++++ DATA PROVIDED

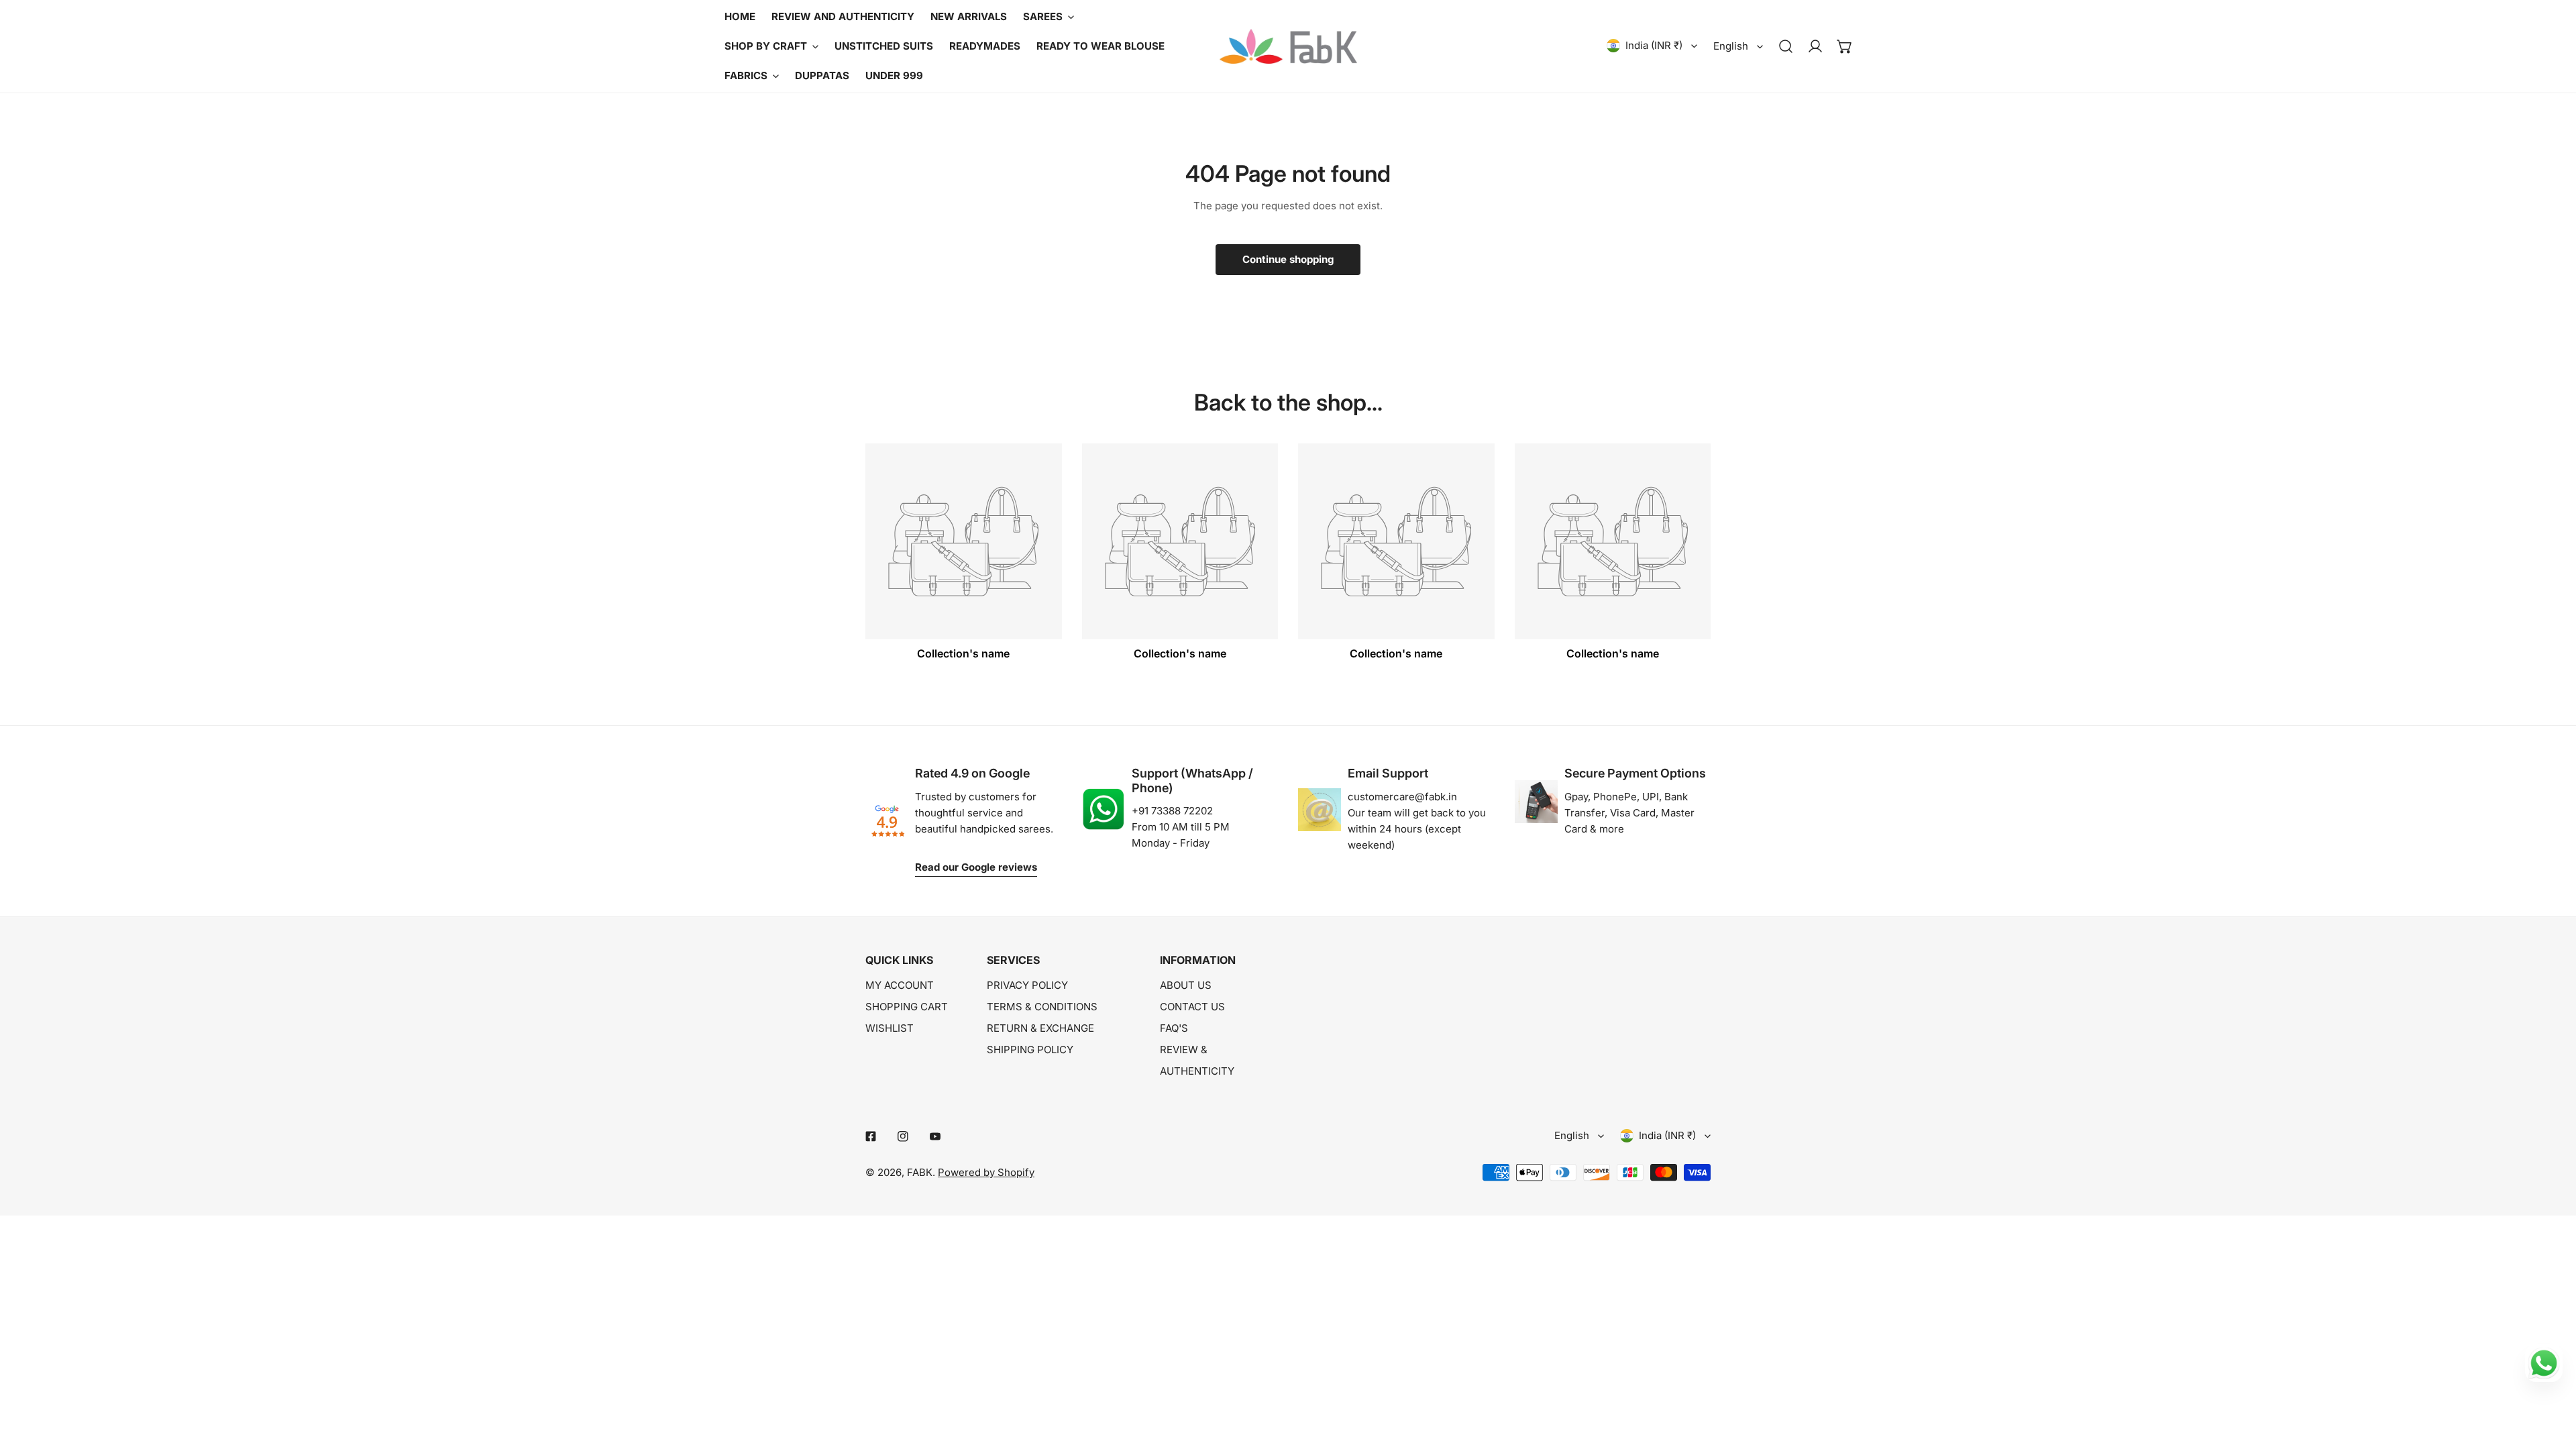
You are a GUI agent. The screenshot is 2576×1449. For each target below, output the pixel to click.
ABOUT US (1186, 985)
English (1730, 46)
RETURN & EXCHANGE (1040, 1028)
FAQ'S (1174, 1028)
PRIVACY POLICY (1027, 985)
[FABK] (1288, 46)
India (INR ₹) (1653, 45)
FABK (919, 1172)
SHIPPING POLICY (1030, 1049)
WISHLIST (889, 1028)
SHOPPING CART (906, 1006)
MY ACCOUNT (899, 985)
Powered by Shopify (986, 1172)
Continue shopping (1288, 259)
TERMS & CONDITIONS (1042, 1006)
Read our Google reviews (976, 867)
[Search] (1786, 46)
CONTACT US (1192, 1006)
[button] (1845, 46)
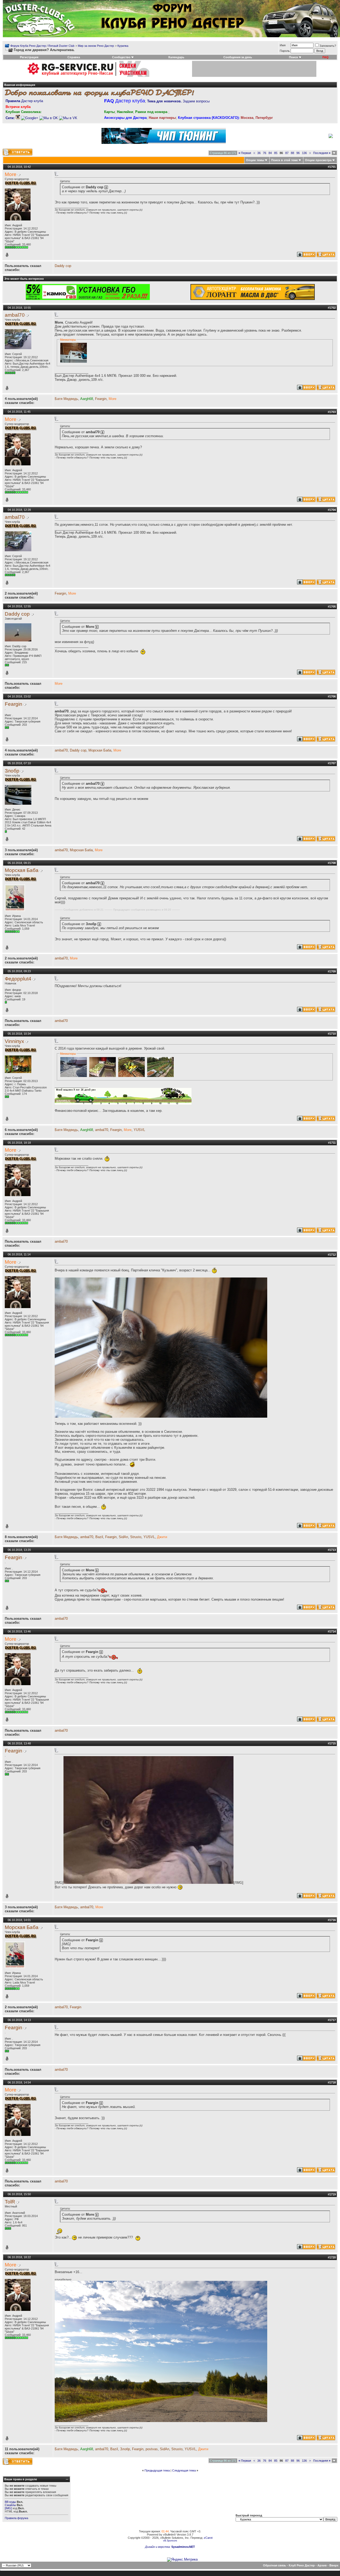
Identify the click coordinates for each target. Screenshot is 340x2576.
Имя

++++++++

**WHAT IS EXPECTED**
When you reach the line containing "SHIPPING POLICY (1030, 1049)" in the entries above, please retype it and each line after it through the last one, exactly, without the pictures.

**SOLUTION TO THIS EXERCISE**
SHIPPING POLICY (1030, 1049)
WISHLIST (889, 1028)
SHOPPING CART (906, 1006)
MY ACCOUNT (899, 985)
Powered by Shopify (986, 1172)
Continue shopping (1288, 259)
TERMS & CONDITIONS (1042, 1006)
Read our Google reviews (976, 867)
[Search] (1786, 46)
CONTACT US (1192, 1006)
[button] (1845, 46)
Identify the click coordinates for each target. Screenshot is 340x2576.
Имя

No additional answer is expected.